Resort Airlines Flight 1081 was a charter flight operated by Resort Airlines that crashed during landing at Louisville-Standiford Field, Kentucky, on September 28, 1953. The Curtiss C-46F-1-CU Commando, registration N66534, was operating from North Philadelphia Airport to Louisville when it stalled during approach and struck the ground. Of the 41 passengers and crew on board, 25 were killed.

== Aircraft ==
The aircraft was a Curtiss C-46 F-1-CU Commando, manufacturer serial number 22384, built in 1945 and registered N66534. It was powered by Pratt & Whitney R-2800-75 engines. At the time of the accident, the aircraft had accumulated 6,952 total airframe hours.

==Passengers and crew ==
The flight carried 38 passengers and three crew members, totaling 41 occupants. The plane was carrying American soldiers arriving from Korea.

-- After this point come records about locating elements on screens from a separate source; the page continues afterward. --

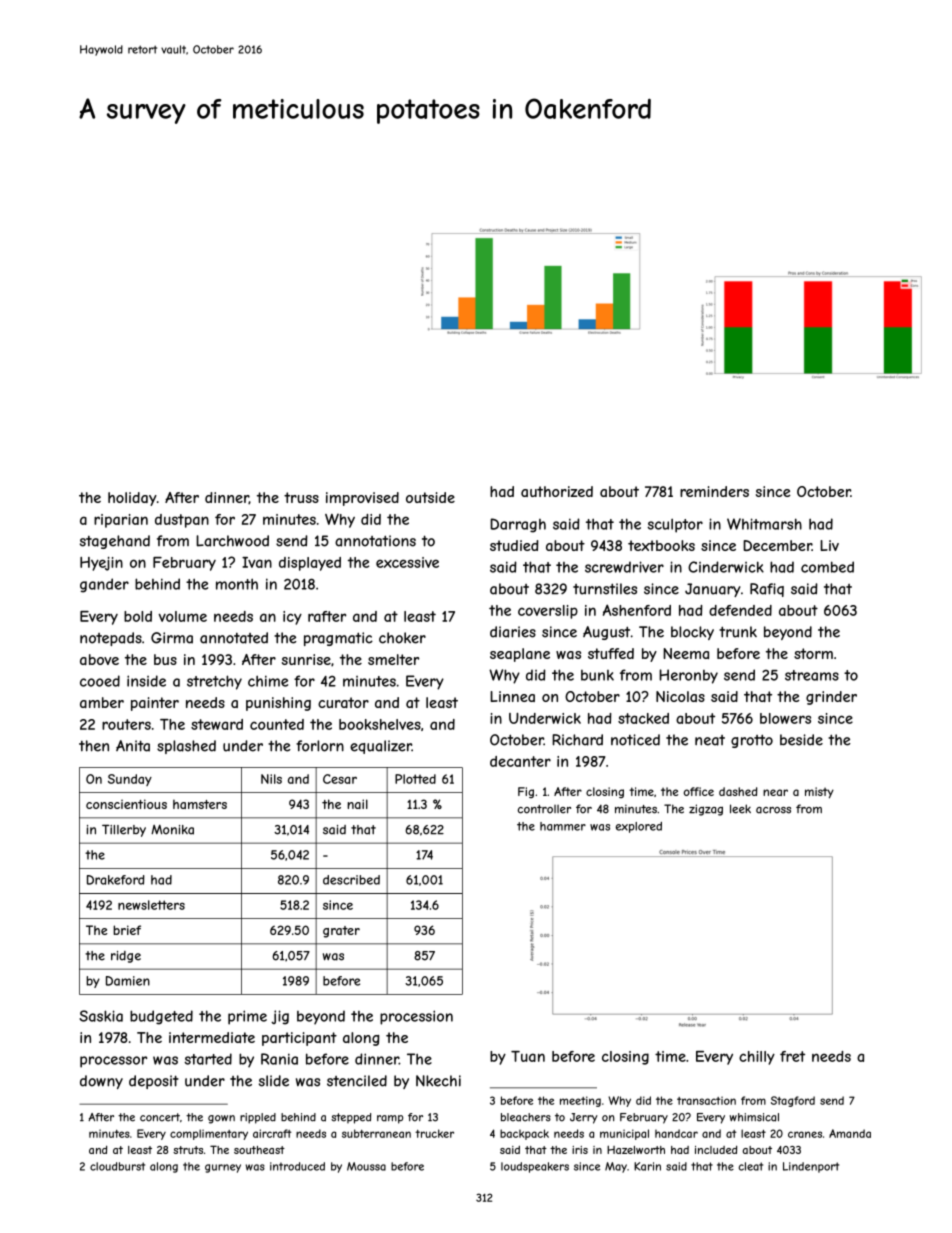 This screenshot has height=1233, width=952. What do you see at coordinates (172, 830) in the screenshot?
I see `Monika` at bounding box center [172, 830].
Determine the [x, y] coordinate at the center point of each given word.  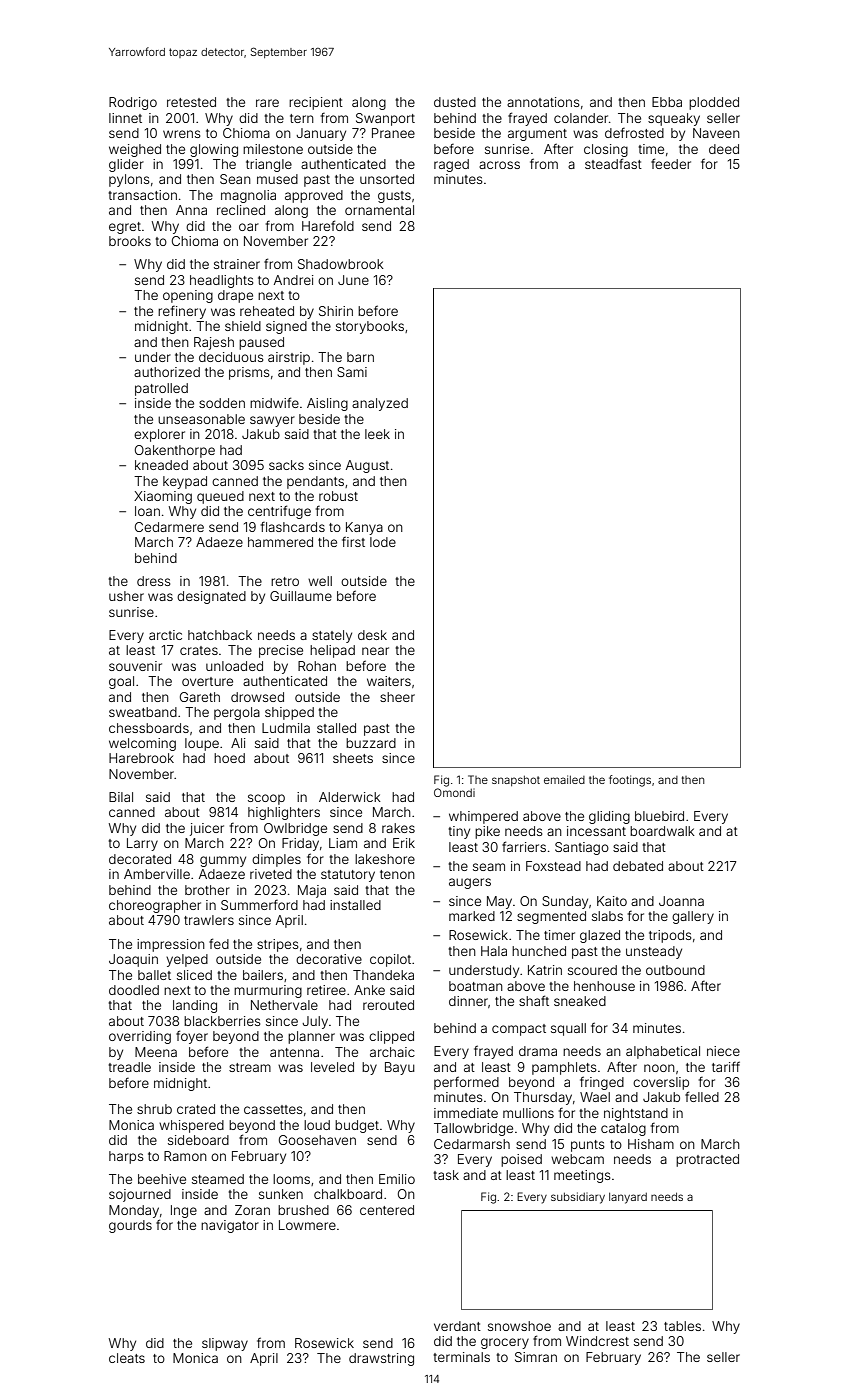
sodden [222, 403]
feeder [671, 163]
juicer [207, 829]
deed [724, 149]
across [499, 165]
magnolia [248, 196]
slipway [225, 1344]
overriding [140, 1037]
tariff [726, 1066]
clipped [391, 1037]
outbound [675, 970]
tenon [397, 874]
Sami [352, 372]
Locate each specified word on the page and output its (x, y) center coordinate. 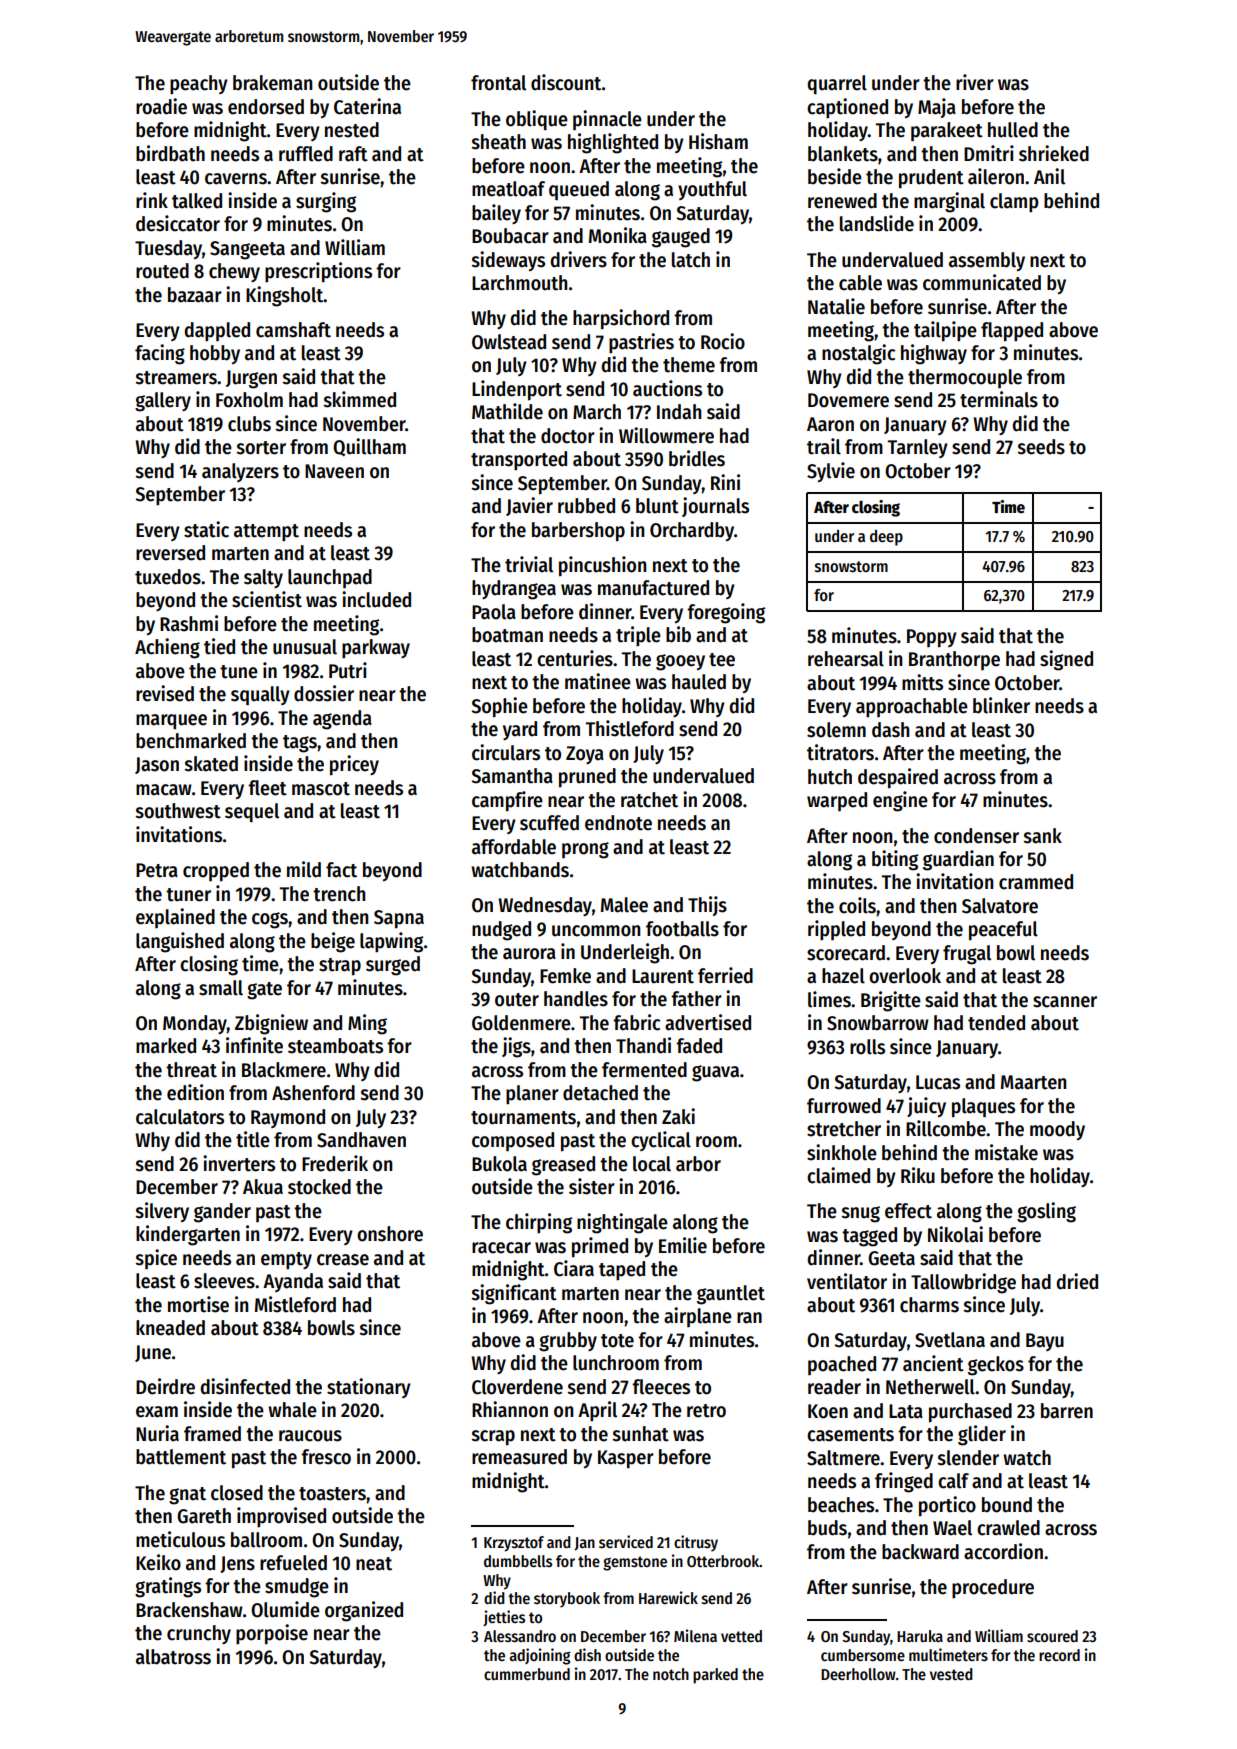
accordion (1003, 1551)
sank (1043, 836)
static (206, 529)
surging (326, 202)
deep (886, 538)
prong (585, 850)
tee (722, 660)
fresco (326, 1457)
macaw (164, 790)
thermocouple (965, 378)
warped (837, 801)
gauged (681, 238)
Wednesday (545, 906)
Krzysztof (514, 1544)
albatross (173, 1657)
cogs (270, 920)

There were 25 fatalities, including all three crew members and 16 passengers were seriously injured.

The crew consisted of Captain W. E. Moller, First Officer J. D. Pickel, and Stewardess D. J. Bush.

== Accident ==

At 16:18 on September 28, 1953, the aircraft crashed during landing at its destination, Standiford Airport, Louisville, Kentucky. The flight had departed North Philadelphia Airport at 13:03 on a Visual Flight Rules flight plan. The trip between North Philadelphia and Louisville was normal and in good weather.

As the aircraft approached Runway 24, it ballooned slightly during the flare-out. Power was applied and the aircraft entered a steep climb. The angle of attack continued to increase until the aircraft stalled at an altitude of about 300 feet. The aircraft then struck the ground nose-first and on the left wing. The fuselage burst open upon impact. The plane caught fire.

Witnesses observed that a portion of the left elevator was hanging down during the climb. The aircraft continued in a steep climbing left turn until it stalled and fell to the ground. There was no organized evacuation due to the severity of the impact and damage. Emergency equipment transported survivors to nearby hospitals.

Initial reports reported 21 to 22 deaths, including the pilot and co-pilot, with the other 21 people being injured. A day after the disaster the death toll was 23 people, with still eight seriously injured in hospital.

Ultimately according to the official numbers, sixteen passengers were injured and 25 occupants, including all three crew members, were killed. The aircraft was destroyed.

== Investigation ==

The accident was investigated by the Civil Aeronautics Board (CAB). Examination of the wreckage showed that the No. 1 hinge bolt in the left elevator had worked free from the hinge fitting, leaving the outboard third of the elevator unsupported. The bolt was found to be a nonapproved type and showed severe wear. Laboratory examination revealed that bushings in the hinge bracket did not meet required specifications.

The Board determined that the probable cause of the accident was structural failure of the left elevator in flight, causing loss of control. The structural failure was brought about by the left outboard hinge bolt backing out of the assembly. The underlying cause was improper maintenance, including installation of hinge bolts and bearings not meeting specifications and inadequate inspection which failed to detect the condition.